“Evladım, bize her gün tatil, sana sadece 1 Mayıs”
Muhabbet tellallığı yapan genç bir adamın, elindeki tek sermayesi hapse düşünce rayından çıkan hayatının hikâyesi.
Pier Paolo Pasolini’nin yazdığı ve yönettiği bir İtalya yapımı. Başta Fellini’nin filmleri (“Le Notti di Cabiria” ve “La Dolce Vita”) için yazdıkları olmak üzere sinemaya senaryo çalışmaları ile giren Pasolini’nin bu ilk yönetmenlik çalışması, onun sinemasının genel özelliklerini (amatör oyuncular, farklı nedenlerle toplumun kıyısında yaşayanlardan oluşan karakterler, canlı bir anlatım ve bir yandan tam bir İtalyan bir yandan da bir o kadar evrensel olabilen bir hikâye) taşıyan ve ateist olmasına rağmen İtalyan toplumunu şekillendiren Katolik inançlarına hemen her zaman odaklanan sinemacının yine bu alana uzanan hikâyesi ile başarılı bir çalışma.
Ateist, komünist ve eşcinsel bir sanatçıydı Pasolini. Sinemacılığa girişmeden önce, yazar ve şair olarak da önemli yapıtları olan Pasolini İtalya’nın en önemli entelektüel isimlerinden biriydi yaşadığı süre boyunca. Hayattayken olduğu kadar, ölümünden sonra da başta filmleri olmak üzere tüm sanatsal üretimi ile zıt kutuplarda tepkiler alan biriydi ve bunda dilini sakınmaması, İtalyan toplumunun tabuları ile oynamaktan çekinmemesi ve anaakım sinemanın karşısına toplumun alt kesimlerini, suçluları ve “lanetliler”i koymaktan geri durmamasının önemli bir rolü vardı. Bir ateist olarak, 1964’te çektiği ve Matta İncili’nden aldığı diyaloglarla İsa’nın hayatını anlattığı “Il Vangelo Secondo Matteo” (Aziz Matyas’a Göre İncil) filminin Vatikan’ın -resmî olmasa da- gazetesi olarak kabul edilen L’Osservatore Romano tarafından İsa üzerine çekilmiş en iyi film olarak seçilmesi onun toplumda yarattığı karşıt, uyumsuz ve radikal tepkilerin en iyi örneği olsa gerek. Bu ilk filminde, görünüşte radikal bir içerik sunmuyor gibi görünüyor Pasolini ama hikâyenin kahramanının kimi özellikleri Accattone lakaplı Vittorio’yu bir aziz kılmıyor: Bir muhabbet tellalıdır ve kadınları bu işe sokmak için her türlü numaraya başvururur; “normal” bir işte çalışmaya bir arkadaşınınkinden (“Çalışmak mı! Küfür bu!”) farklı olmayan bir bakışı vardır; hayata tutunabilmek için toplumun kesinlikle doğru olarak kabul etmeyeceği yollara sapmaktan çekinmez (annesi ve onun ailesi ile yaşayan oğlunu ziyaretinde, ona kendisini öptürürken bir yandan da çocuğun boynundaki kolyeyi çalması gibi).

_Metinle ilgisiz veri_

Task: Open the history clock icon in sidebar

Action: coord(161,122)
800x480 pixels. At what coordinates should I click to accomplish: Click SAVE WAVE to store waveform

Orijinal bir müzik yerine, Johann Sebastian Bach’ın “Matthäus-Passion” adındaki dinsel oratoryosundan bolca yararlanmış Pasolini. Bu eserin belli kısımlarının (özellikle de son bölümünün) tekrar tekrar kullanımı, -serbest bir yorumla bakarsak- Accatone’nin ve benzerlerinin hayatında arzu ettikleri kurtuluşun hiç olmayacağı, trajedilerininse hep şu ya da bu biçimde tekrar edeceğine bir gönderme olarak görülebilir. Elbette dinsel bir bakışın sonucu olan bir kadercilik değil bu; ama Pasolini İtalyan toplumunu şekillendiren Katolik inançları hemen hep hikâyelerinin parçası yaptığı gibi, burada da hayatlarını karşımıza getirdiği düşkün karakterlerin yeryüzünde cenneti ve cehennemi birlikte yaşadıklarını söylüyor sanki bize. Filmin başında Dante’nin “İlahi Komedya”sının “Araf” adlı bölümünden bir metnin kullanılması da bu “Araf’ta olma” hâlini destekliyor. Karakterlerin günlük dillerindeki dinsel sözcükler ve ifadeler, kritik bir sahnede iki karakterin arkasında gökyüzüne kadar uzanan bir şekilde görüntülenen kilise binası veya farklı sahnelerde hikâyeye giren dinsel objeler veya ifadelerle Pasolini dini farklı boyutları ile hep gündemde tutuyor.
Federico Fellini bu filmin yapımcılığını üstlenmeyi düşünen ilk isim olmuş ama Pasolini’nin deneme çekimlerini ve kullanmayı planladığı mekânlarda çektiği fotoğrafları “kaba” bularak vazgeçmiş teklifinden. Kararı yanlış ama saptaması doğru aslında Fellini’nin: Pasolini’nin sonradan çekeceği diğer filmlerde de kendisini gösterecek olan “kabalık” burada ilk kez hayat buluyor ama onun sinemasını kendisine has ve orijinal kılan da bu ve kesinlikle önemli bir gerçekçilik ve çekicilik katıyor yapıtlarına. Onun hikâyelerindeki dürüstlüğünün, konuyu etrafında dolaşmadan anlatmaktan ve gereksiz süslerden kaçınma anlayışı ile doğal bir uyumu var bu kabalığın ki belki de kaba sözcüğünden çok, doğrudan ve/veya çekincesiz kelimeleri çok daha doğru bir tanımlama sağlayabilir bu konuda. Fellini çekilince yerini alan Alfredo Bini daha sonra da Pasolini’nin başka filmlerinin yapımcılığını üstlenmiş ve sinema sanatının pek çok klasiğine birlikte imza atmışlar. İtalyan sinemasının başka ünlü isimlerinin de katkısı olmuş yapıta: Bir yıl sonra Pasolini’nin bir kısa hikâyesinden yola çıkarak çektiği “La Commare Secca” ile kendi yönetmenlik kariyerini başlatacak olan Bernardo Bertolucci bu filmde yardımcı yönetmenlik yaparken, ünlü oyuncu Monica Vitti de Ascenza adındaki karakterin dublajını yapmış.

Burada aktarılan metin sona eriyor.